Era la personificación de la alegría riéndose guturalmente con la cabeza echada hacia atrás. Era la encarnación de lo deseable, con sus orgásmicos ojos verdes semicerrados, la ardiente voz y los felinos andares. Era el símbolo de la libertad espiritual ahora ya totalmente vestida, con los jóvenes pechos sobresaliéndole del escote mientras atravesaba los bosques de su propiedad para dirigirse a una cita sin saber todavía que el Terror ya se estaba cerniendo sobre ella y su familia.

Nueva escena.

La dramática revelación del inminente peligro.

Nueva escena.

La huida nocturna con el conde y los demás en dirección al manicomio del doctor Belhomme.

Nueva escena.

La escasa y transitoria seguridad del manicomio.

Adam Malone se encontraba como clavado en la butaca perdido en sus antiguos ensueños.

Era un modelo de perfección, la diosa femenina que encarnaba toda la feminidad y que, sin embargo, no era más que una intocable imagen de la pantalla, una imagen inasequible e inalcanzable para la estirpe de los simples mortales.

Al aparecer en escena los cabecillas del Terror, Adam Malone parpadeó y recordó dónde estaba y se miró el reloj.

Llevaba en el cine cincuenta y cinco minutos y sabía que tenía que marcharse inmediatamente para regresar al menos atrayente mundo de la realidad.

El reencuentro constituyó casi un trauma. Se puso las gafas ahumadas y abandonó el local emergiendo a la bulliciosa y soleada calle principal de un lugar de California llamado Arlington.

Procurando librarse de su inexplicable confusión, corrió apresuradamente al aparcamiento en el que el achaparrado cacharro se estaba cociendo al sol.

Subió al vehículo y se esforzó por identificar a la lejana diosa con la verdadera joven a la que finalmente había conseguido poseer hacía dos noches y había vuelto a poseer con más éxito si cabe la noche anterior.

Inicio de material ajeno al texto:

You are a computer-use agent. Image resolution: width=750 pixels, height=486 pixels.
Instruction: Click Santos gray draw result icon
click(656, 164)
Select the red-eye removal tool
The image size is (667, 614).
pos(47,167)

Se inclinó hacia el volante presa de la confusión. La Giséle de la película de esta tarde del lunes y la Sharon de carne y hueso que le había ofrecido su amor físico el sábado y el domingo, no estaban en modo alguno relacionadas entre sí.

Parecía que no pudieran fundirse en un solo ser. Giséle jamás hubiera permitido que la penetrara un don nadie, un sujeto vulgar y corriente como él.

En cambio, Sharon se lo había permitido, le había animado a hacerlo, le había ayudado y había gozado del memorable ayuntamiento casi tanto como él.

Era absurdo. Inesperadamente -cosa igualmente absurda-experimentó una profunda y dolorosa emoción parecida a una pérdida y se sumió en la tristeza. En aquellos momentos lamentó haber ido al cine. No hubiera debido permitirse aquella huida temporal a la fantasía.

Poseía en la vida real algo que cualquier hombre de la tierra le hubiera envidiado y eso hubiera debido bastarle.

Malone suspiró y puso en marcha el vehículo, dio un rodeo por una calleja y se dirigió hacia el lugar en que había prometido recoger a Howard Yost.

Vio la farmacia y se acercó al bordillo justo en el momento en que un arrebolado y jadeante Howard Yost salía del edificio portando una gran bolsa llena de toda clase de paquetes de distintas formas y tamaños.

– Ya estamos -murmuró Yost dejando la bolsa en el elevado asiento posterior del cacharro-. Ahora espera un momento, tengo que traer otra cosa.

Desapareció en el interior de la tienda y salió a los pocos segundos con otra bolsa de mayor tamaño llena, al parecer, de artículos alimenticios.

Con la ayuda de Malone la colocó también en el asiento de atrás.

– Ya está todo -dijo-, podemos irnos.

En el momento en que Yost iba a tomar asiento al lado de Malone, un anciano encorvado, panzudo y calvo, con el rostro arrugado y la mandíbula prominente, enfundado en una chaqueta blanca, salió corriendo de la farmacia llamando a Yost.

– ¡Señor, un momento, señor!

Yost se volvió perplejo y le dijo a Malone:

– Es el viejo propietario de la farmacia. ¿Qué demonios querrá? El propietario de la farmacia se aproximó a Yost casi sin aliento.

Sostenía en la mano un billete y algunas monedas.

– Olvidé darle la vuelta -dijo-. No quería que se fuera sin entregársela.

Yost aceptó el dinero asintiendo satisfecho.